Olga pinched her face into a contortion of concentration.

And you know how much I like you and you know how rare it is for me to like anyone. As a personal favour to your father I hired you against the advice of my colleagues. Never did any of us imagine how brilliant you were, translating the most difficult military reports and memos and turning them into such pieces of diaphanous gossamer fragility that they've even become suitable for inclusion in children's variety shows. But this latest report of yours'—a measure of starch crept into Chief Editor Kaminsky's voice—'is rendered so transparently, well, it will give everyone a heart attack! What people want is security and stability. They want to feel good about this new Russia which needs them to feel good about it.'

Olga squinted at Chief Editor Kaminsky's hair standing tall
to attention, pointing the way to the pneumatic tubes, which she now associated with every trouble, real or imagined. Oh, how she wanted to clip those ridiculous strands off his head and knit them into something she could sell: a foot warmer, a tea cosy, a sweater for a dog.

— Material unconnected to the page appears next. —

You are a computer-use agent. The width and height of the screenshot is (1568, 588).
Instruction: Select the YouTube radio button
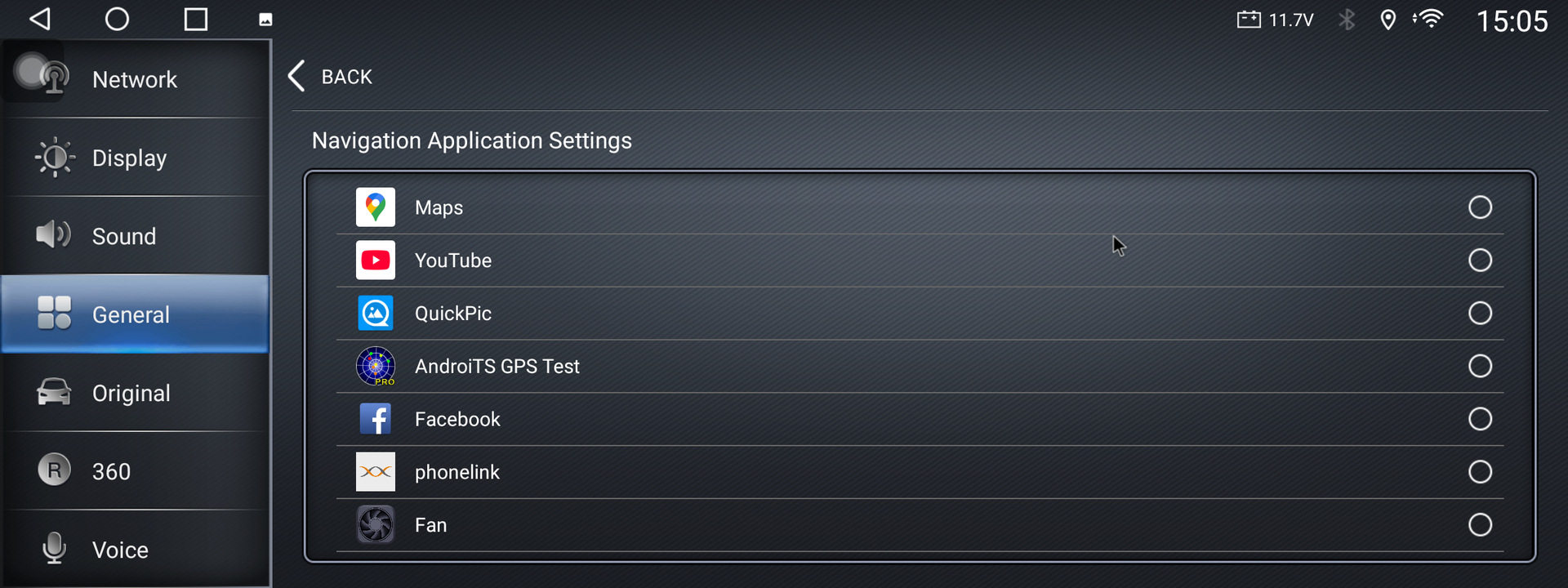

Instead Olga nodded her head with an exuberance she herself did not feel but hoped her body would find convincing enough to believe, if only on a muscular level.

'You are the head of the translation division. The head of the head, the heart and the brains. What will we do if we lose you? We will flounder, that's what we'll do. Flounder and sink and drown. Drown and die. Is that where you want to leave us? Drowning and dying?' Chief Editor Kaminsky wrung his hands. 'Oh, please, I beg you. Nothing like this again, or I'm afraid we'll have to find another department for you—obits, or translating approved recipes from the Ministry of Meat and Dairy, or perhaps something even worse.' Chief Editor Kaminsky's gaze settled on the children's primer for a moment.